Üniversiteye Göbekten Bağlanmak!

İki gün sonra YGS var ve canım hiç öyle son dakika YGS tavsiyeleri yapmak istemiyor. Zira aday öğrencilerin bu tür tavsiyelere çok da kulak astığını sanmıyorum. Temcit pilavı gibi ısıtıp ısıtıp önlerine sürdüğümüz bilindik şeyler.  En iyi olduğunuz testten başlayın, soruların tamamını okuyun, ilk aklınıza geleni işaretleyin, kodlama ve kaydırma hatası yapmayın... gibi onlarca uyarı, hatırlatma... Biz uzmanlar da bunu söylerken tabi o kadar ciddiye alarak söylüyoruz ki, çocukların bizimle kafa bulduğunun farkında bile olmuyoruz çoğu zaman...


"YGS Sınavı..." diye haber metni yazan medyacılara rahmet okuyarak başlayalım. Bunun adı ya YGS, ya da eğer illa sınav yazacaksanız Yükseköğretime Geçiş Sınavı gençler. THY Yolları dediğinizde nasıl absürt bir metin ortaya çıkıyorsa YGS Sınavı dediğinizde de benzer bir absürtlük yaşanıyor, benden söylemesi...

Aslında çoğu adayın üniversite hayatı YGS'den yıllar yıllar önce başlıyor.

Nasıl yani hocam?

Nasıl mı oluyor? Hemen izah edeyim...

Eee! Göbek bağlarımız gömüldü çoğu üniversitenin bahçesine.

Peki neden?

Tabi ki bebek büyüsün, ihtişamlı üniversitelerin görkemli bölümlerinde okusun, büyük adam olsun diye...

Peki! Oluyor mu öyle?

Ne bileyim ben? Belki oluyordur.

Bu konuya ilişkin bir saha çalışması yapmak elzem oldu. Örneğin Boğaziçi'nde okuyan öğrencilerin, hatta eski mezunların kaçının göbek bağı güney kampüs bahçesinde yatıyor?

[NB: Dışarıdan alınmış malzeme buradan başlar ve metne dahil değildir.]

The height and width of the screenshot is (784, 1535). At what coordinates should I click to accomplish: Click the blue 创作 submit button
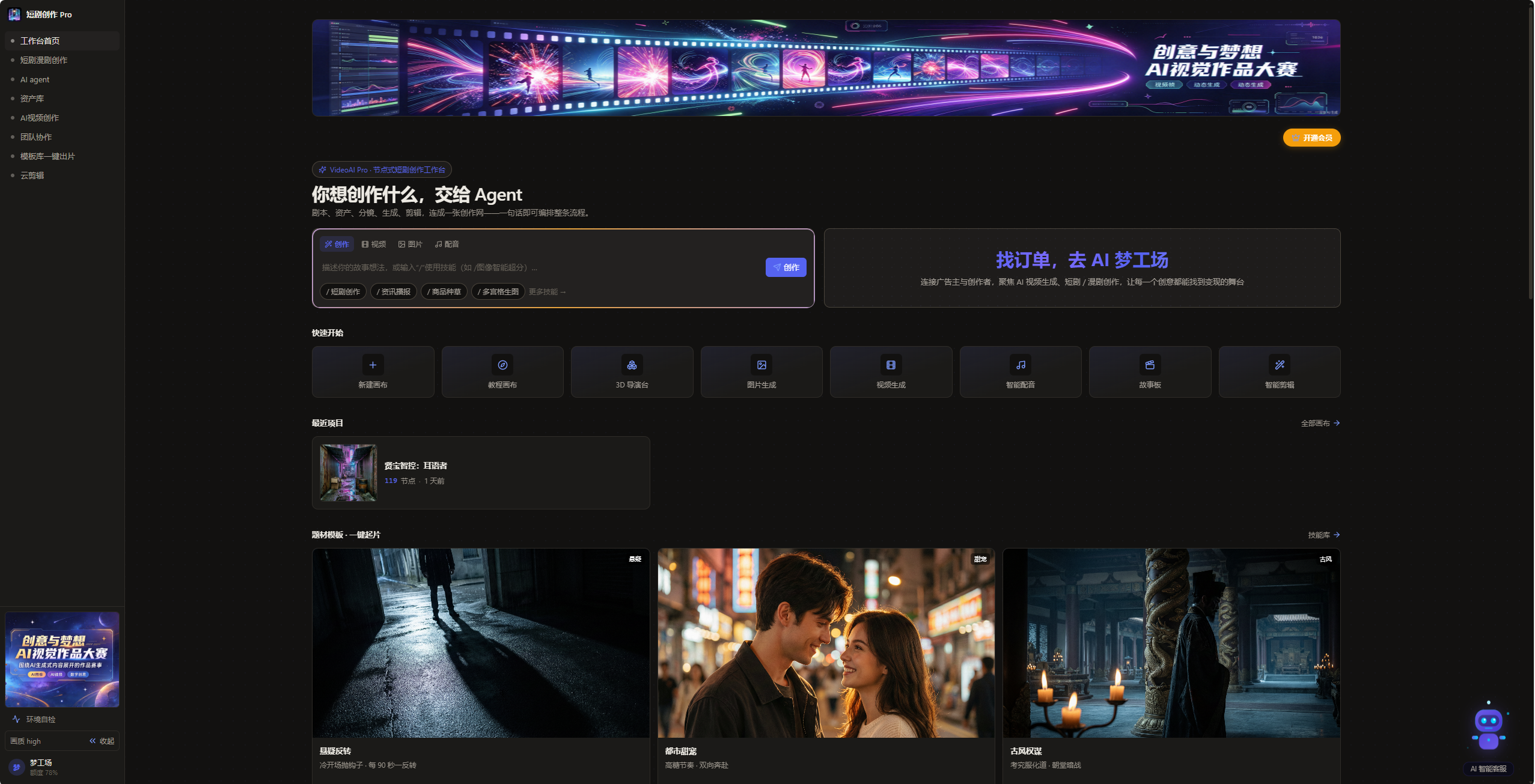(786, 267)
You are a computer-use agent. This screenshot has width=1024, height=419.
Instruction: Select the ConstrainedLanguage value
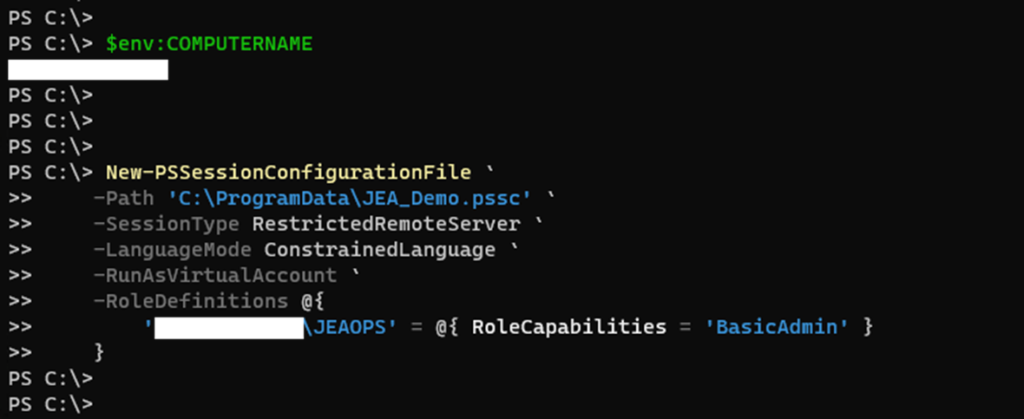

Ya da İTÜ Maslak kampüsünün bahçesinde göbek bağı olup da yanlışlıkla Dumlupınar'ı kazanan kaç kişi var? Belki de tercih hatası tabi. Bunları bilmek gerek...

Bahçe seçiminde ebeveynler nelere dikkat ediyor acaba? Bunu aslında yazıya yorum olarak ya da twitter'da mention olarak bir kaç veli yazsa çok makbule geçer...

Tahminim şu ki; öncelikle bahçeli bir üniversite yerleşkesinin olması gerekiyor. Bu nedenle apartman tipi üniversitelerin hiç şansı yok sanırım. Veli napcak? Üniversitenin inşaat harcına mı katacak?

Bir de devlet üniversitesi olma olasılığı çok yüksek. Zira vakıf üniversitelerinin bahçelerine göbek bağı gömen bir ebeveyne hiç rastlamadım. Hem nasıl gömecek? Hocam % 75 burslu gömüyorum, %25 burslu kazanırsa da eh işte olur mu diyecek? Olmaz öyle...

Peki bunun en yaygın olduğu yöremiz hangisi acaba? Hiç bir fikrim yok bu konuda da. Az biraz Adana yöresi çağrışım yapıyor ama emin değilim, haksızlık olmasın diğer yörelerimize de...

Göbek bağını itina ile saklayıp yurtdışındaki saygın üniversitelerin bahçesine gömen de var mıdır acaba? Standford'un bahçesini eşeleyen birini görürseniz gidin selam verip muhabbet edin, bizdendir...

Diyelim ki ODTÜ'nün o devasa bahçesine gömdük bebenin dokusunu ama çocuk büyüdü, semirdi ve tıp okumak istedi. Oysa ODTÜ'de Tıp yok. Eee! Napcaz şimdi? Rektörlük bunun için Tıp Fakültesi mi açsın yani? Önemli bunlar. O halde çocuğunuzdaki yetileri baştan doğru tahmin edip, doğru bahçelere yatırım yapmak gerekiyor...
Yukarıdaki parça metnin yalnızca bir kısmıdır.